Full article

https://forum.ircam.fr/article/detail/automated-3d-audio-control-and-remixing-system-1/

Auteurs

Seungryeol Paik

Presented in

IRCAM Forum Workshop Seoul 2024

Date of Forum

6-8 November 2024

Publisher

IRCAM Forum

Abstract

The growing demand for spatial audio in immersive media, such as virtual reality (VR) and augmented reality (AR), highlights the need for advanced tools that allow for flexible manipulation of complex sound fields. However, existing techniques for remixing and editing spatial audio—especially in high-resolution formats like 5th-order Higher-Order Ambisonics (HOA)—remain technically challenging.

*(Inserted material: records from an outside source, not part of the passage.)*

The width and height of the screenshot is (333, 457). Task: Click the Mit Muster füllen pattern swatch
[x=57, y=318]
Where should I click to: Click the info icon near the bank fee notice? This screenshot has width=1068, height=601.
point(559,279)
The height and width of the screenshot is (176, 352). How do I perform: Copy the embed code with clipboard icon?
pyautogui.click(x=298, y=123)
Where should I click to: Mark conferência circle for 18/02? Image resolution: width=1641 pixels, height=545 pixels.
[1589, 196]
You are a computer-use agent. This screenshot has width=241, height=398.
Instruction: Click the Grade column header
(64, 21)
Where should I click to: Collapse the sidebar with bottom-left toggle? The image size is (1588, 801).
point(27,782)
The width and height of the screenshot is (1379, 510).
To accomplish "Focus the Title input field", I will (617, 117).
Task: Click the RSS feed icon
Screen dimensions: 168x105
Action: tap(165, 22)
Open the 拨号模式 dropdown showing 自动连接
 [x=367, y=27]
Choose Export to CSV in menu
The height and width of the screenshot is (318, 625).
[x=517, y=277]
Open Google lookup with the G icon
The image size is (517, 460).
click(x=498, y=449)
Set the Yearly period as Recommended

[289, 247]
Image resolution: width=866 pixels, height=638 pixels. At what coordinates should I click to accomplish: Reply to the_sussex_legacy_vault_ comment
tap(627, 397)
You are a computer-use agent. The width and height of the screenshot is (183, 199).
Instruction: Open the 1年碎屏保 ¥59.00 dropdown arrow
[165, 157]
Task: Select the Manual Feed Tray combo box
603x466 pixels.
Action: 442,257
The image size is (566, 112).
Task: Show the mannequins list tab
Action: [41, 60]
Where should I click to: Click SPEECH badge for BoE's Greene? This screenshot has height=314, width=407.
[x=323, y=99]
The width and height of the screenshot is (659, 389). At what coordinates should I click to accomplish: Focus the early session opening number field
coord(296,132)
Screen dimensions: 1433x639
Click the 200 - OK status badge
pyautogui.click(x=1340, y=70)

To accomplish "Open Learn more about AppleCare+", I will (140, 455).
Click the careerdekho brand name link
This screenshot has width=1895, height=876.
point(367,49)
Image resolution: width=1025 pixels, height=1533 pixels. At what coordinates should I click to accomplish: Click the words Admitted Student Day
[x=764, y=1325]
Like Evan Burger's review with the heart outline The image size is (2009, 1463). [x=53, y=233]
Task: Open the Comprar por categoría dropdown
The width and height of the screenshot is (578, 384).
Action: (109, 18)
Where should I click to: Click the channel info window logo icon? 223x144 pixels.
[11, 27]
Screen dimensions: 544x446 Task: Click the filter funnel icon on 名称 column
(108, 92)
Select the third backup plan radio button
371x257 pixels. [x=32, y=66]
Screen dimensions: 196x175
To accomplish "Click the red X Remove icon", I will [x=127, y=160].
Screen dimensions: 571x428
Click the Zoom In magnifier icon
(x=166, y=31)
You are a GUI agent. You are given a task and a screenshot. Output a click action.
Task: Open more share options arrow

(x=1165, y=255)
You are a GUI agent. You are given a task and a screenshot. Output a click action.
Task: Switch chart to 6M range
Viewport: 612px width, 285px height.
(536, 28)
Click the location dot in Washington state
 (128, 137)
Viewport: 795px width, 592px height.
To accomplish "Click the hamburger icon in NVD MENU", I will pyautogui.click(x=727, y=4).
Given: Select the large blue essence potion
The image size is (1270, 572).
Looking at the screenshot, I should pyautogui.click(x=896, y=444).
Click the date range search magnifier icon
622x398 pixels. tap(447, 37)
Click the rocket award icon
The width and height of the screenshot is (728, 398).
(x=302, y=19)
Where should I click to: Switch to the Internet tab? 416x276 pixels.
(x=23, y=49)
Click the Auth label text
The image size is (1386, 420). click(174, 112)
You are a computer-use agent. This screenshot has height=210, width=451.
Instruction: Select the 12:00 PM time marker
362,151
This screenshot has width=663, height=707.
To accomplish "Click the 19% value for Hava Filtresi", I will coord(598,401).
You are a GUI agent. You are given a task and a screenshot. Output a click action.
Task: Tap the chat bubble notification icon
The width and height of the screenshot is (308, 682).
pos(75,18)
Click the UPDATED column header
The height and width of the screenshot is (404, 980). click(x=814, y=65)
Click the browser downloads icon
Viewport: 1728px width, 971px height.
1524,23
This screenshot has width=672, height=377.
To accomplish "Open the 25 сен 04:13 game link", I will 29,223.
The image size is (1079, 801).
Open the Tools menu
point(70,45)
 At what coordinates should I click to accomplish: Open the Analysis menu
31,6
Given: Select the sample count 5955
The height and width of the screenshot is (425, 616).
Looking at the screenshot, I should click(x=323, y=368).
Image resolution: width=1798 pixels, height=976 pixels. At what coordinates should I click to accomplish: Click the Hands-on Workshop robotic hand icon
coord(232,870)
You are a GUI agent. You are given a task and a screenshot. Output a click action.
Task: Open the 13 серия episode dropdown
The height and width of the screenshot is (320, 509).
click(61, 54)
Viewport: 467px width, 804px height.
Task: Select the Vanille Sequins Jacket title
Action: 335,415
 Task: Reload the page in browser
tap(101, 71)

This ongoing research proposes the development of a comprehensive system leveraging deep learning (DL) and machine learning (ML) for source separation, trajectory tracking, and reverberation estimation within 5th-order ambisonic audio environments. The system aims to provide seamless manipulation of individual sound sources (from mono up to 5th-order ambisonics), spatial trajectories, and environmental reverberations, enabling the flexible exchange, removal, or addition of specific audio elements across different spatial mixes.

By offering detailed control over sound sources and their movements within a 3D soundfield, this system opens up new possibilities for spatial audio remixing. The ultimate goal is to develop a system that is both automated and adaptable, capable of addressing the complex audio needs of VR, AR, and other immersive media applications.